== Work to be completed ==
Please reproduce every one of the following records word for word, with nothing changed.

== Records for the exercise ==
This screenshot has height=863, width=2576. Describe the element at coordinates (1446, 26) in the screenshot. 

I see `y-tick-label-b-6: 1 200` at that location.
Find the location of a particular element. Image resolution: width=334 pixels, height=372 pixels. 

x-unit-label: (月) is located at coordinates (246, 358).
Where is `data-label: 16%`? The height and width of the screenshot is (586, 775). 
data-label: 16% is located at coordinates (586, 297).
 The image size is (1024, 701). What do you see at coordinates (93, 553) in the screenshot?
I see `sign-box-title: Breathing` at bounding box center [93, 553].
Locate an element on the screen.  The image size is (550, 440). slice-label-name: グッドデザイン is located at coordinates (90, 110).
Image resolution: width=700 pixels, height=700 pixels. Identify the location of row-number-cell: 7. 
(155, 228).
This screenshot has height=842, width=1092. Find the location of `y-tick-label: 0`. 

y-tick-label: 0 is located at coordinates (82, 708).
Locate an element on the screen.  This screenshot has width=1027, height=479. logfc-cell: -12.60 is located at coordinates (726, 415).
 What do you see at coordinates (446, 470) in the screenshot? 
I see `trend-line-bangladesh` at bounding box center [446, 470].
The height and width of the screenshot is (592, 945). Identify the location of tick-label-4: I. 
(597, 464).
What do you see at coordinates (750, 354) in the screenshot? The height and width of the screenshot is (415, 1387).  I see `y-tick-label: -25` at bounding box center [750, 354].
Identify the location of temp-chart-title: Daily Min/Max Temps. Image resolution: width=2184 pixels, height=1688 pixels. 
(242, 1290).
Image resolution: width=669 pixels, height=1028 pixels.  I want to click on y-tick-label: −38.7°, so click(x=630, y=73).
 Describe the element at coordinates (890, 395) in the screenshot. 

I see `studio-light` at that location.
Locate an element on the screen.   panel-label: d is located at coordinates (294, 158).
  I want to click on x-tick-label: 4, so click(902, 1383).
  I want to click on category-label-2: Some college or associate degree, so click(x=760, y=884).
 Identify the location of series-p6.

== Final answer ==
This screenshot has height=863, width=2576. Describe the element at coordinates (1446, 26) in the screenshot. 

I see `y-tick-label-b-6: 1 200` at that location.
Find the location of a particular element. Image resolution: width=334 pixels, height=372 pixels. 

x-unit-label: (月) is located at coordinates (246, 358).
Where is `data-label: 16%`? The height and width of the screenshot is (586, 775). 
data-label: 16% is located at coordinates (586, 297).
 The image size is (1024, 701). What do you see at coordinates (93, 553) in the screenshot?
I see `sign-box-title: Breathing` at bounding box center [93, 553].
Locate an element on the screen.  The image size is (550, 440). slice-label-name: グッドデザイン is located at coordinates (90, 110).
Image resolution: width=700 pixels, height=700 pixels. Identify the location of row-number-cell: 7. 
(155, 228).
This screenshot has height=842, width=1092. Find the location of `y-tick-label: 0`. 

y-tick-label: 0 is located at coordinates (82, 708).
Locate an element on the screen.  This screenshot has width=1027, height=479. logfc-cell: -12.60 is located at coordinates (726, 415).
 What do you see at coordinates (446, 470) in the screenshot? 
I see `trend-line-bangladesh` at bounding box center [446, 470].
The height and width of the screenshot is (592, 945). Identify the location of tick-label-4: I. 
(597, 464).
What do you see at coordinates (750, 354) in the screenshot? The height and width of the screenshot is (415, 1387).  I see `y-tick-label: -25` at bounding box center [750, 354].
Identify the location of temp-chart-title: Daily Min/Max Temps. Image resolution: width=2184 pixels, height=1688 pixels. 
(242, 1290).
Image resolution: width=669 pixels, height=1028 pixels.  I want to click on y-tick-label: −38.7°, so click(x=630, y=73).
 Describe the element at coordinates (890, 395) in the screenshot. 

I see `studio-light` at that location.
Locate an element on the screen.   panel-label: d is located at coordinates (294, 158).
  I want to click on x-tick-label: 4, so click(902, 1383).
  I want to click on category-label-2: Some college or associate degree, so click(x=760, y=884).
 Identify the location of series-p6.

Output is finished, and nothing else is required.